- [Data shown]:
◆ ◆ ◆ ◆ ◆

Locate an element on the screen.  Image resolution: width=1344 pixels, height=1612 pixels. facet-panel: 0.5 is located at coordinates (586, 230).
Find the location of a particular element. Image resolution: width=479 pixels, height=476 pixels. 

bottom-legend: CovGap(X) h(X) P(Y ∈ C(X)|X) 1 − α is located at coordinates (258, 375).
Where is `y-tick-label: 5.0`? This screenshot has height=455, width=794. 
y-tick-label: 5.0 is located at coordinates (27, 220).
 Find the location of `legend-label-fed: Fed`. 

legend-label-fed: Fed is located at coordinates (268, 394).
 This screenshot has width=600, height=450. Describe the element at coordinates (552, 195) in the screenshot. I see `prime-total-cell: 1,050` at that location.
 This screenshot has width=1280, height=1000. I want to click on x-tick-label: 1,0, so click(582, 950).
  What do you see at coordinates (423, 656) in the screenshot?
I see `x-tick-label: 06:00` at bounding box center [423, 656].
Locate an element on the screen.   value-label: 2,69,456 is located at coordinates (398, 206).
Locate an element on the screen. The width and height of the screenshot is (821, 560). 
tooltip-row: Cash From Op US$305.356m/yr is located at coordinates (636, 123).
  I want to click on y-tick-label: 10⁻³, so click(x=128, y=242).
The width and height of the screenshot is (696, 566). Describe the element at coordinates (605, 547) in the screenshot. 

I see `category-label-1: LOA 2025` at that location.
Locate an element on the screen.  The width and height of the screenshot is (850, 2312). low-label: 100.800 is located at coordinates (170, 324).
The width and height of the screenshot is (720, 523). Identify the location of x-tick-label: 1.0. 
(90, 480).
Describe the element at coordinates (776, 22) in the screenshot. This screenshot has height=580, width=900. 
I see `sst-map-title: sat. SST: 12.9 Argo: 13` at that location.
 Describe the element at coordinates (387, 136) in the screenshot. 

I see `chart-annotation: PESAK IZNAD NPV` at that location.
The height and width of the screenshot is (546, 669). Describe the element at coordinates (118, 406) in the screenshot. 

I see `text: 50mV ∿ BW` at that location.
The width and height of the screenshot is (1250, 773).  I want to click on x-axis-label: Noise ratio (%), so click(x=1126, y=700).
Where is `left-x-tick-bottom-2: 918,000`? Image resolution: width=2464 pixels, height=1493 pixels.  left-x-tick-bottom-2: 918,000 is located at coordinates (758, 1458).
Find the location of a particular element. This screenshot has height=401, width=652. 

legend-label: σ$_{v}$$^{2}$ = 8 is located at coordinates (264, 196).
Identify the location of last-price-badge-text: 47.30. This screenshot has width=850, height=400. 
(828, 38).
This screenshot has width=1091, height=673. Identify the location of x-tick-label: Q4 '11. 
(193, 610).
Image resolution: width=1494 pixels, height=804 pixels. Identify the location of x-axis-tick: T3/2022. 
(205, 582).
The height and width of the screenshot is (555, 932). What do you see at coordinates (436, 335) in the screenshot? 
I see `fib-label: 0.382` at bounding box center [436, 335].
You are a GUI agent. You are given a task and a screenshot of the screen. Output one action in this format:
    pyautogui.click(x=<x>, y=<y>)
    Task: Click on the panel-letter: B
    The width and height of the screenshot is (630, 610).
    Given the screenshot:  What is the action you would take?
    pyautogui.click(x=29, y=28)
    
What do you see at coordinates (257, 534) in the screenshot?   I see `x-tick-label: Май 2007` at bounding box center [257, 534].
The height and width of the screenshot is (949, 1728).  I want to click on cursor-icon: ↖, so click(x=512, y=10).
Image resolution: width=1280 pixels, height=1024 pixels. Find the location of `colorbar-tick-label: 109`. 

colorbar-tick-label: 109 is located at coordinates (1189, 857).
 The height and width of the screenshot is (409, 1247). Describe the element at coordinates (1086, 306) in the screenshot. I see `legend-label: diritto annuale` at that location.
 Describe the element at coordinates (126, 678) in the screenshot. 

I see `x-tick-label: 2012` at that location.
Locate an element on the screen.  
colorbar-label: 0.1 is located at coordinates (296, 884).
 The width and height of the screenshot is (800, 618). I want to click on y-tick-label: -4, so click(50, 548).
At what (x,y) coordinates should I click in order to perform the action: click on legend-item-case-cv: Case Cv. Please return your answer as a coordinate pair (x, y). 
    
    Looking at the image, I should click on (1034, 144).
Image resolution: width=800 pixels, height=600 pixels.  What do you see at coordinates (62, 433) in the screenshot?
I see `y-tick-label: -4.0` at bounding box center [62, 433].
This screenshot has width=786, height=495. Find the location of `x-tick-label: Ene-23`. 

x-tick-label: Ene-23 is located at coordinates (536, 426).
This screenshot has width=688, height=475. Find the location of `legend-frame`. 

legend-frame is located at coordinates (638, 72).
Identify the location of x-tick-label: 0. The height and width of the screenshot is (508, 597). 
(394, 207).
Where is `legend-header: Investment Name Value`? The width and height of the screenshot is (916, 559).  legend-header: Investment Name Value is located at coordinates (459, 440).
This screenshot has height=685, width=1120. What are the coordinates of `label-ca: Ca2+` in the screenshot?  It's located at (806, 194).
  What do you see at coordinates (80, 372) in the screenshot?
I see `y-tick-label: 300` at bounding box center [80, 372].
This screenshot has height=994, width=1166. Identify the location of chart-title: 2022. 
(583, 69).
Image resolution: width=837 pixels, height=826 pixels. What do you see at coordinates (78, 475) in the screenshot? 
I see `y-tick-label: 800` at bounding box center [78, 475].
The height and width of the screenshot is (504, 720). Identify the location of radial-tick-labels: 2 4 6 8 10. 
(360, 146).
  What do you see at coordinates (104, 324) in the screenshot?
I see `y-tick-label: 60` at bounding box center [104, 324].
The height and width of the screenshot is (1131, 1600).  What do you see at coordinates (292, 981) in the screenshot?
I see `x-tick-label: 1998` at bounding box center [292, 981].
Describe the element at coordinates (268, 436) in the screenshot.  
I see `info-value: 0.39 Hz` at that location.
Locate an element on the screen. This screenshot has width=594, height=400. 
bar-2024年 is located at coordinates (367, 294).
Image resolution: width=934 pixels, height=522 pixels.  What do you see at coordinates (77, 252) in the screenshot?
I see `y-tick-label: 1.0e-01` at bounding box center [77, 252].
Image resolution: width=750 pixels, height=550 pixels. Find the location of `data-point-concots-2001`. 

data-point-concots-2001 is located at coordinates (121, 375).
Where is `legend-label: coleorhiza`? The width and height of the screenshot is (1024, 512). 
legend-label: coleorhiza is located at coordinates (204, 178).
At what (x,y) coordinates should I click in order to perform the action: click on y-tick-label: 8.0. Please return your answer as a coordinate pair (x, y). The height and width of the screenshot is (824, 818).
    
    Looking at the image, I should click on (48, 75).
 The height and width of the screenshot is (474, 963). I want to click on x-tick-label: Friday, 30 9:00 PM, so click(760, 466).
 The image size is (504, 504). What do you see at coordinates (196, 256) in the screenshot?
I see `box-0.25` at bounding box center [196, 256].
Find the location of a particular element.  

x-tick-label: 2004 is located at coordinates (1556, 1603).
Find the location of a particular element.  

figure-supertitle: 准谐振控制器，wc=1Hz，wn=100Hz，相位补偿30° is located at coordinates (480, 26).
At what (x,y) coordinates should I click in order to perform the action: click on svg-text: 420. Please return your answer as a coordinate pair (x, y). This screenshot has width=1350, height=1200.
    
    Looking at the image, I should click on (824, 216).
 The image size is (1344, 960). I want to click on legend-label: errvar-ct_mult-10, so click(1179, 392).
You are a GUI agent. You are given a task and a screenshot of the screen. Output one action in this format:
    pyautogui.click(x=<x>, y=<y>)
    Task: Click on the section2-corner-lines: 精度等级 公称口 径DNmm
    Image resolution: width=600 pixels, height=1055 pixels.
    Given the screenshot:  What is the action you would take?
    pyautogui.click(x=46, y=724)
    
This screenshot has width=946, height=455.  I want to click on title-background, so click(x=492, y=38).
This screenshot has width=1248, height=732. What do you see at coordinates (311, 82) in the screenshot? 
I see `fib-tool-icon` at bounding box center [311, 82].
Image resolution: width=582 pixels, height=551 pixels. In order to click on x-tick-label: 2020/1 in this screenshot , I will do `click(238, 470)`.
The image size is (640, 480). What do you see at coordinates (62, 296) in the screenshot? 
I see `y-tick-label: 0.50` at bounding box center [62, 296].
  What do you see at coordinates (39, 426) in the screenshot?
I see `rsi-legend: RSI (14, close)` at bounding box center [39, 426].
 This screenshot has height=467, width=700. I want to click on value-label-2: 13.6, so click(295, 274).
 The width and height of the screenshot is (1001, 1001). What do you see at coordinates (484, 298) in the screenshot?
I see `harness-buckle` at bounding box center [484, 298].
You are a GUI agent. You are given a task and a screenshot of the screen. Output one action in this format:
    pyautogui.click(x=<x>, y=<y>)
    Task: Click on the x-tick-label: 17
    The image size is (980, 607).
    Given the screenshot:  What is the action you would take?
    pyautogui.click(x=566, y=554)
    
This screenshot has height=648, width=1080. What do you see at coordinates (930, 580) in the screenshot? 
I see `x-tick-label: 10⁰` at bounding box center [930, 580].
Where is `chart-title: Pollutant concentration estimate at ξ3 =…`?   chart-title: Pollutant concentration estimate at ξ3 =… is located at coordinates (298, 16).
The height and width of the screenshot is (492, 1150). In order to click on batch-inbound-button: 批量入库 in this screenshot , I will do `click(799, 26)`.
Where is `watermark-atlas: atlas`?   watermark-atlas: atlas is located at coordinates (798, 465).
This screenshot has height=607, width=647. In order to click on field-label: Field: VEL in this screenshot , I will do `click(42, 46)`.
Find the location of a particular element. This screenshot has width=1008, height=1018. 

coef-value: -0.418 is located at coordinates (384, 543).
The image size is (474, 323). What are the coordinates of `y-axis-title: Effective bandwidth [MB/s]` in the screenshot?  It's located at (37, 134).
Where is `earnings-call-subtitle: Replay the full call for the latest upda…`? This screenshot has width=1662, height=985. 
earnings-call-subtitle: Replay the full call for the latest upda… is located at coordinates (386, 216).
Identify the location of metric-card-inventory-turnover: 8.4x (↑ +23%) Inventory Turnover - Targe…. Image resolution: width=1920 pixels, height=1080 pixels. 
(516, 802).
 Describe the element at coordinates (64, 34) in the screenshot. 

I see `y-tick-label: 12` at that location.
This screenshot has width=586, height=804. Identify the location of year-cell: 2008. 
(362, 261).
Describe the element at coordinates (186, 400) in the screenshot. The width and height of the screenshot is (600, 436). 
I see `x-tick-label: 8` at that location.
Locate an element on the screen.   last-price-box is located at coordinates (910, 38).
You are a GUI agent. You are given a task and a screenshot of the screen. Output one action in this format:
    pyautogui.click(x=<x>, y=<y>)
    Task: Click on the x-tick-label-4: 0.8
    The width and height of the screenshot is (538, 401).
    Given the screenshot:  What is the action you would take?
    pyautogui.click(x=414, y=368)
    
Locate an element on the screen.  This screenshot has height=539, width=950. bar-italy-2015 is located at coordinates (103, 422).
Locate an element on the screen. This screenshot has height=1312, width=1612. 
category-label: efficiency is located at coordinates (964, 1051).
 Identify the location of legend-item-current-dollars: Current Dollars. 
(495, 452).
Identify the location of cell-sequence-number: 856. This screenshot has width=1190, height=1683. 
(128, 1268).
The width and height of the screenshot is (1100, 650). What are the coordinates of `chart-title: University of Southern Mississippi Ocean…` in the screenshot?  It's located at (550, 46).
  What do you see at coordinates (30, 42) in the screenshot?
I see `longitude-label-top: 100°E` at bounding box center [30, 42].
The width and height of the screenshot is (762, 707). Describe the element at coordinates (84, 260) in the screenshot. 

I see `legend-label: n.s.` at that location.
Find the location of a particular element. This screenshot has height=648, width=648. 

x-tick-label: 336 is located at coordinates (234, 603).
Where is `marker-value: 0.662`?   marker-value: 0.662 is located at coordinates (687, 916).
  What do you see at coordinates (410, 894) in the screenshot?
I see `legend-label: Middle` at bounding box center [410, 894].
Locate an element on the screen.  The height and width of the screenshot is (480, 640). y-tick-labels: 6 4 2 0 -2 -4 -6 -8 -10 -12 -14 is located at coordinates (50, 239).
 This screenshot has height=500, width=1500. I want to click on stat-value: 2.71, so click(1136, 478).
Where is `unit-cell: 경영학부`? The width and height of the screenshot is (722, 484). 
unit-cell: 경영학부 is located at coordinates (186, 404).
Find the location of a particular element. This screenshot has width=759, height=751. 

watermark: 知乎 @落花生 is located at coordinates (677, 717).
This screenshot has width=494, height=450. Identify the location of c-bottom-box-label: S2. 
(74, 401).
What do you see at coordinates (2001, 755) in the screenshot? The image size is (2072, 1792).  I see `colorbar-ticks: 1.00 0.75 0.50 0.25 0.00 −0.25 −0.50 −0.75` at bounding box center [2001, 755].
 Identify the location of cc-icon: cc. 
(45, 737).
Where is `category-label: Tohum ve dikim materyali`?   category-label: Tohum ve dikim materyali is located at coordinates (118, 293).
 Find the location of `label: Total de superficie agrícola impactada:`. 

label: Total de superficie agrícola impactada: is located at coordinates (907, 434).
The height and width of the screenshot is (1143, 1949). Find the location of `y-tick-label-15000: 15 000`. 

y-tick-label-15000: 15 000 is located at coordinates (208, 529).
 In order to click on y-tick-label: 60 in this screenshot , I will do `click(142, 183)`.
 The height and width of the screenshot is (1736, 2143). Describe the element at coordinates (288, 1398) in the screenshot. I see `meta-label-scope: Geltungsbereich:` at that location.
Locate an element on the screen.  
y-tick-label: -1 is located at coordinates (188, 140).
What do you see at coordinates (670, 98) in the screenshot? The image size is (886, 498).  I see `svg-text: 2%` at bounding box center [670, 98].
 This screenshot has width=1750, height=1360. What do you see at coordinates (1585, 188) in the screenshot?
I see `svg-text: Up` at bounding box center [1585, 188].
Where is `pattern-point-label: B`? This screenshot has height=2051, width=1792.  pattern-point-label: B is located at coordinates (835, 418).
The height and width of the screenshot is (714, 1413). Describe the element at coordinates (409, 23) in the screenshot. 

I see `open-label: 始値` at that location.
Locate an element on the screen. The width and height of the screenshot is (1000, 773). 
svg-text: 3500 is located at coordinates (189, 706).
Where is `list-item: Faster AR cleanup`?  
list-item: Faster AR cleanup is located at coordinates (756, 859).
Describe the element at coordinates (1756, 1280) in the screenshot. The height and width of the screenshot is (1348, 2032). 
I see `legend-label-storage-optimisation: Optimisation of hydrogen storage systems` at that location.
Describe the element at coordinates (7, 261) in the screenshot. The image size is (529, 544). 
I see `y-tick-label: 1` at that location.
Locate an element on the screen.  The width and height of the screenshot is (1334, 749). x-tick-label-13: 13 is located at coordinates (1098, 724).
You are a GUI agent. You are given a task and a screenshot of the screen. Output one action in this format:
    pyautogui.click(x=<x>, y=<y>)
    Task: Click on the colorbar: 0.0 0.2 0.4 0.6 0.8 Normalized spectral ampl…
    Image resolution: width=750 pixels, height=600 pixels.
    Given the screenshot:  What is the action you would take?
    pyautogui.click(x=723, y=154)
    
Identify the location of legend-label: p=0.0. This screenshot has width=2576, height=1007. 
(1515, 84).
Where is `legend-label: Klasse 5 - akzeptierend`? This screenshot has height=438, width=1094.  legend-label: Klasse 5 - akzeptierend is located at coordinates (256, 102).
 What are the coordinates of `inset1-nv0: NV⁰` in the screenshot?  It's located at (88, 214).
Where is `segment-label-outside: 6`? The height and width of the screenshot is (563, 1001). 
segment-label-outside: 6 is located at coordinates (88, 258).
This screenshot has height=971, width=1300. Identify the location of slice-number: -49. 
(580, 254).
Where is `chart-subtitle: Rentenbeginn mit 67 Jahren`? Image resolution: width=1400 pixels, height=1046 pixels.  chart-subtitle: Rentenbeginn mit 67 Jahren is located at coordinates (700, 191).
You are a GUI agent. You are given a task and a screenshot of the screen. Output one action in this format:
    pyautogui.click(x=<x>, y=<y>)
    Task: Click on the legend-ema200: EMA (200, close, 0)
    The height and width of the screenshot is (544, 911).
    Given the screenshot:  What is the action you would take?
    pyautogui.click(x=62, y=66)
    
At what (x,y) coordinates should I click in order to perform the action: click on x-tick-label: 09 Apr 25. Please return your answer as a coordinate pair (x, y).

◆ ◆ ◆ ◆ ◆

- [What is being asked]:
Rewrite the rows above as a numbered list with blank lines left out, starting with the line that contains "Describe the element at coordinates (1756, 1280)" and going on through the line that contains "Optimisation of hydrogen".

- [Output of the task]:
1. Describe the element at coordinates (1756, 1280) in the screenshot. The height and width of the screenshot is (1348, 2032). 
2. I see `legend-label-storage-optimisation: Optimisation of hydrogen storage systems` at that location.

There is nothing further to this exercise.